Maïmouna Guèye, comédienne : La belle rebelle

Comédienne sénégalaise installée en France, Maïmouna Guèye séduit avec ses deux principales pièces qu’elle interprète à Paris tout l’été : Les souvenirs de la dame en noir et Bambi, elle est noire, mais elle est belle. Deux tragi-comiques qui dépeignent certaines tares de sa société de naissance et de celle qui l’a adoptée.

Elle joue ce qu’elle écrit. Elle écrit ce qu’elle joue. Sa plume pour intérioriser ses peines, ses souffrances. Sa parole pour les partager avec les autres. Maïmouna Guèye, jeune perle noire aux pays des blancs, évoque à travers ses pièces, ses convictions, sa révolte vis-à-vis de certaines croyances. De son passé sénégalais et de sa première vie française, Maïmouna s’en inspire pour ses interprétations. Ses textes sentent le vécu. Presque l’autobiographie.

«Cette histoire n’est ni conte, ni fable», avertit-elle au moment de jouer Bambi, elle est noire, mais elle est belle. Dans sa première pièce, Les souvenirs de la dame en noir, elle parle sévèrement de l’excision et la polygamie. A travers un personnage fou, la native de Thiès critique ce qu’elle pense être des boulets retardant son pays. «Pour moi, cette pièce est la révolte d’une jeune femme qui veut que les choses avancent. Quand je fais des critiques sur mon pays, ce n’est pas la Sénégalaise qui parle, c’est l’auteure africaine, l’auteure universelle.»

◇ ◇ ◇ ◇

#### Objectif de la tâche:
Poursuivez le portrait de la comédienne Maïmouna Guèye en reprenant juste après la dernière phrase affichée.

#### Données recueillies:
◇ ◇ ◇ ◇

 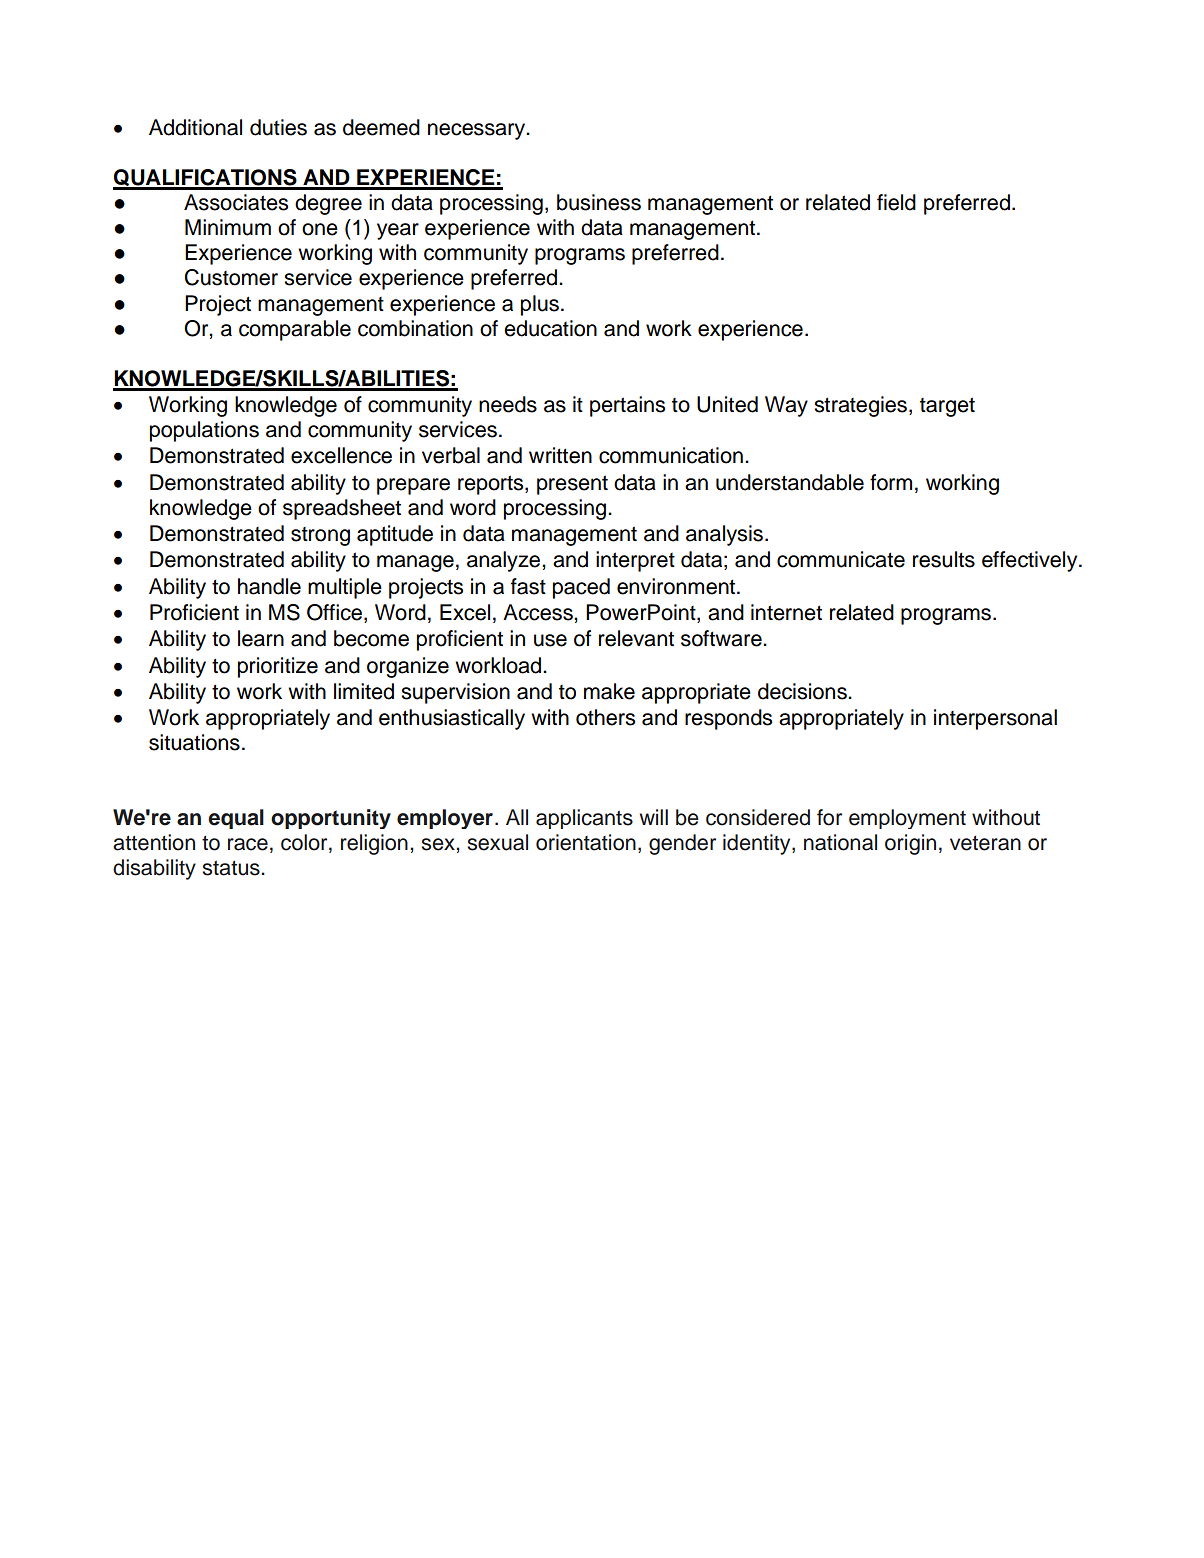 What do you see at coordinates (295, 330) in the screenshot?
I see `comparable` at bounding box center [295, 330].
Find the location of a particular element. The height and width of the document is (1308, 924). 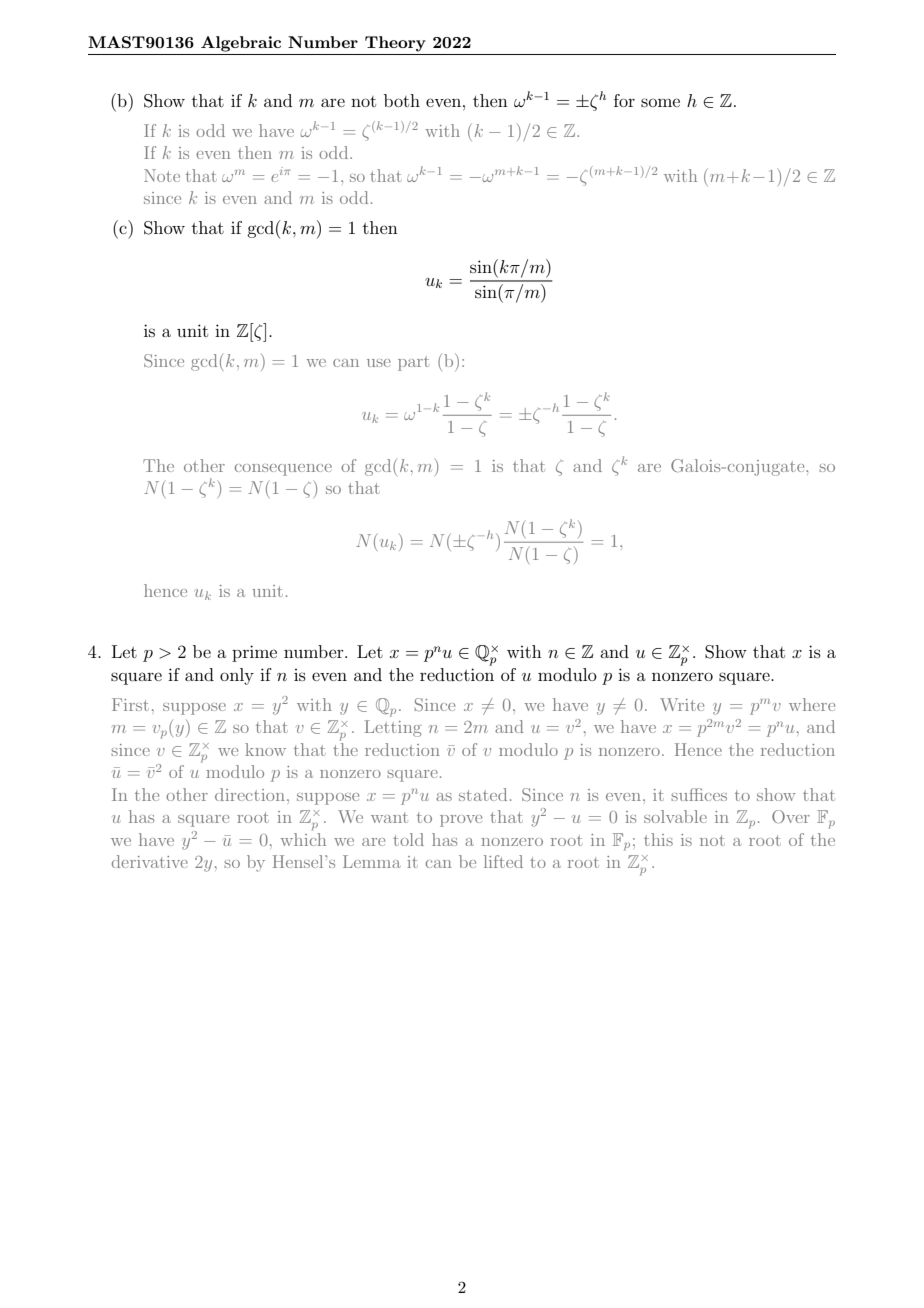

◇ ◇ ◇ ◇

#### Corrigé de l'exercice:
Son universalité, elle le revendique, tout comme elle s’octroie le droit de critiquer avec un langage sec et dur parfois. Ses textes (notamment celui de Bambi, elle est noire, mais elle est belle) regorgent, en effet, de mots crus, à la limite du grossier pour parler du désir naturel de la femme, du viol ou de l’amour. Des mots qui font tiquer parfois le spectateur français et qui pourraient choquer son homologue sénégalais.

Pour autant, la jeune femme à la chevelure ébène et abondante, au regard captivant, n’entend ni changer, ni atténuer le scénario de sa pièce qu’elle compte jouer au Sénégal. «Ce serait tricher, s’il fallait enlever tout ce qui est désir dans ce texte, tout ce qui est désir de la sexualité d’une femme. Ce serait aller à l’encontre de mes convictions, je n’ai plus envie de ça... Je n’ai pas envie de me censurer et je ne le fais pas en France, pourquoi le faire au Sénégal ? Je n’ai pas envie de me mentir, ni de mentir à mon pays. Je fais partie de cette génération qui n’oublie pas que ses racines sont bien africaines, mais qui a appris ce qu’est la liberté d’expression.»

On l’aura compris, Maïmouna est une révoltée de la vie. Une «dame en noir» dans les sociétés où elle a vécu. Une matraquée du destin qui se sert du théâtre comme d’un remède et qui n’a plus envie de faire des concessions. Surtout sur scène. «Écrire et jouer du théâtre, c’est une forme de thérapie pour moi. J’ai besoin de critiquer, j’ai besoin de crier l’injustice pour vivre. Pour moi, le théâtre, c’est avoir ses propres convictions et les poser sur scène.»

Et dans son espace vital, elle donne tout et partage tout. Sa beauté, son corps, sa voix enivrante quand elle chante, ses formes sensuelles et sa grâce quand elle danse. Elle se dépense sans compter comme si cette scène, sa scène, était sa vraie vie, tant ce qu’elle a déjà vécu a fini de la blinder.

Sa première vie commence au Sénégal : un père, Bakary, qui part comme immigré clandestin et qu’elle ne revoie pas pendant plus de dix ans. Des parents qui meurent à une année d’intervalle. Sa société qui la met au ban quand elle s’entiche d’un toubab. «J’étais la Sénégalaise qui s’est européanisée. Tu es hors société quand tu sors du cercle établi par la famille et tu es considérée comme une blanche. Mais, je porte la couleur africaine jusqu’au bout de mes ongles.»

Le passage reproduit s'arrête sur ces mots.